Botond Roska erforscht mit seinem Team die Funktionsweisen der Netzhaut, des Thalamus und des Grosshirns, um visuelle Fehlfunktionen besser zu verstehen und auf Ebene der beteiligten Zellen und Schaltkreise zu heilen, hiess es in einer Mitteilung der Stiftung Louis-Jeantet von gestern. Für seine Arbeit verleiht ihm die Stiftung den mit 500'000 Franken dotierten Preis für Medizin – offiziell am 10. April in Genf.

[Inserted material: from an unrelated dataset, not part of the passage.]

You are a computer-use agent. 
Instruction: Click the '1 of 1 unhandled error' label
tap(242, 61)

Der 1969 in Ungarn geborene Neurobiologe ist einer der beiden Gründungsdirektoren des Ende 2017 neu aus der Taufe gehobenen Instituts für molekulare und klinische Augenheilkunde in Basel (IOB), das von der Universität und vom Universitätsspital Basel sowie vom Pharmakonzern Novartis finanziert wird.

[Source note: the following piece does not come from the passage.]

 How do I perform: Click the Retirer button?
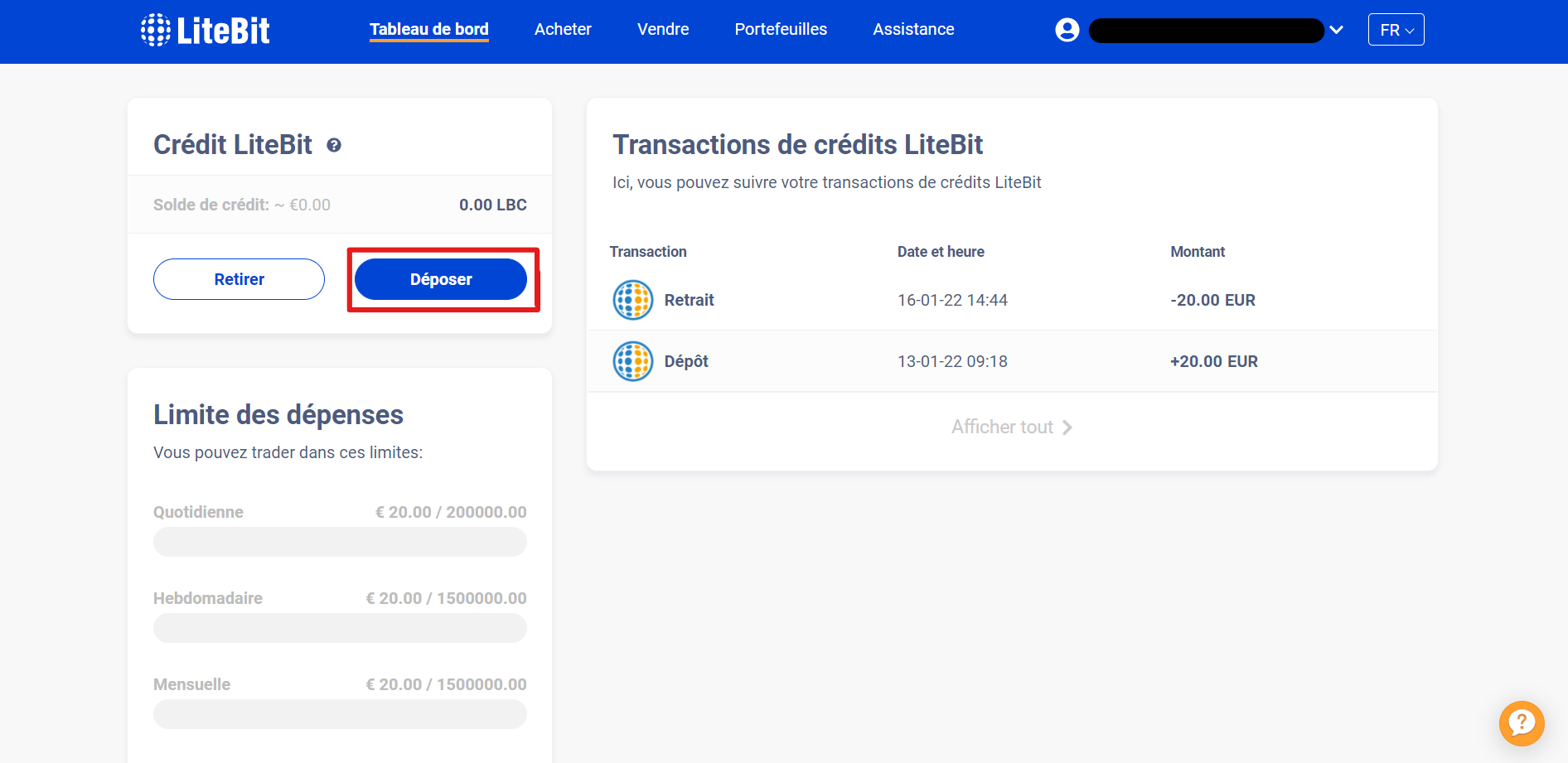click(x=239, y=279)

Roskas Arbeit fokussiert auf Netzhauterkrankungen und damit auf ein Gebiet, auf dem es in den letzten Jahrzehnten kaum medizinische Innovationen gab. Sein Ziel sei, dies zu ändern, hiess es kürzlich in einem Porträt des Forschers im Magazin «Horizonte» des Schweizerischen Nationalfonds SNF.

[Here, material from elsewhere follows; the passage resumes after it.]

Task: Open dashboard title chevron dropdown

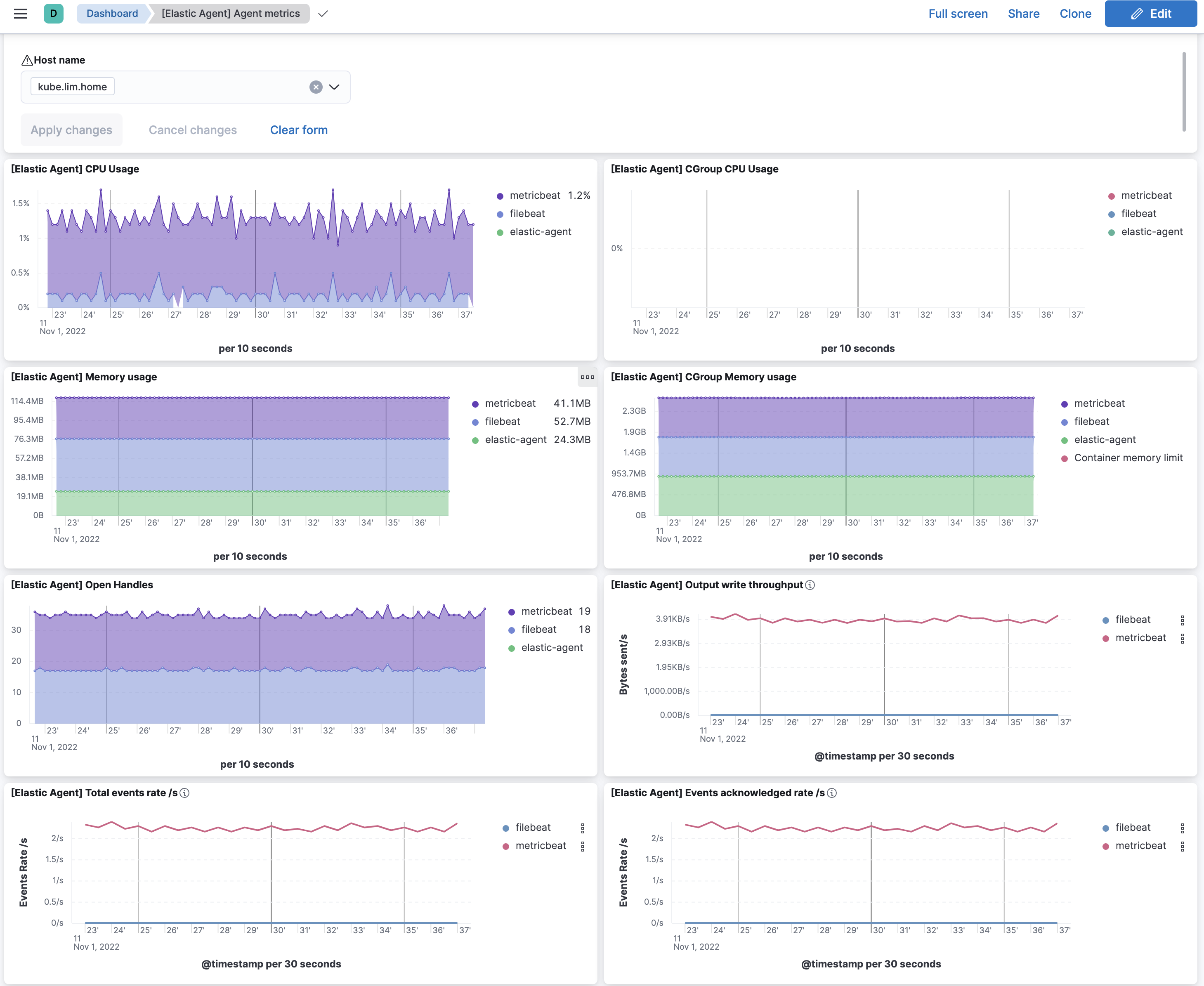Action: pos(323,14)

«Ich möchte mit meiner Arbeit dazu beitragen, dass blinde Menschen ihre Sehkraft zurückgewinnen», liess sich Roska dort zitieren. Dazu setzt er unter anderem auf spezielle Viren als Vehikel, um genetisch verändertes Material in erkrankte Zellen einzuschleusen und diese zu «reparieren».